Adson’s test: Patient is instructed to inspire with chin elevated, and head rotated to the affected side. A positive test results in obliteration of radial pulse.
The Spurling test should be performed in the assessment of a patient with symptoms of cervical radiculopathy to help determine the patient’s pathology and whether further imaging studies are indicated or alternative tests or diagnoses should be considered.
The Spurling test should be avoided in patients suspected of having cervical instability, such as those with cervical spondylotic myelopathy, infectious process, or malignancy (most commonly metastatic). It should also not be performed in an acute trauma setting.
With a positive Spurling Test, the suspected diagnosis is a cervical nerve root compression commonly related to intervertebral disc pathology (e.g., herniation).
The differential diagnoses of cervical radiculopathy include entrapment neuropathy (most commonly of the median or ulnar nerve), complex regional pain syndrome, brachial plexus lesions, cervical spondylotic myelopathy. It may also be present as a sequela of malignancy (primary or metastatic) or infection (meningitis).
A negative test is one in which the pain elicited is localized to the neck, or when no symptoms can be reproduced. Muscle spasms and neck stiffness are common to many cervical injuries and are non-specific findings that are routinely encountered, and do not constitute a positive test.

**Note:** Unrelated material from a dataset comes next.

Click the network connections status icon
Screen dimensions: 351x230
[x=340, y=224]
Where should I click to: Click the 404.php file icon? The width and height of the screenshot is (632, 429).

The result of a positive Spurling test is a reproduction of cervical radiculopathy symptoms. Cervical radiculopathy can involve the neck, shoulder, or arm. It may also present as muscle weakness, sensory symptoms, or diminished deep tendon reflexes. Any, or all, of these symptoms, may be present in a patient, and any of them may be elicited in response to provocative testing.
Passive cervical flexion resulting in electric shock-like paresthesia (L’hermitte’s sign) is considered a critical finding. This may indicate multiple sclerosis plaques or other intramedullary pathology.
Caution is advised in patients with suspected cervical spine instability, and provocative testing should be avoided in such patients. Common causes of cervical instability include acute trauma, rheumatoid arthritis, cervical malformations, and metastatic disease.
The Spurling test is a well-recognized provocative test that is routinely used in the evaluation of neck pain and cervical radiculopathy. If used appropriately in conjunction with other history and exam findings, the Spurling test can help determine the cause of cervical radiculopathy and guide further workup and imaging studies. However, despite its clinical importance in the evaluation of cervical pathology, the test does have a relatively low sensitivity; therefore, it should not be the only criterion to determine whether further workup is indicated.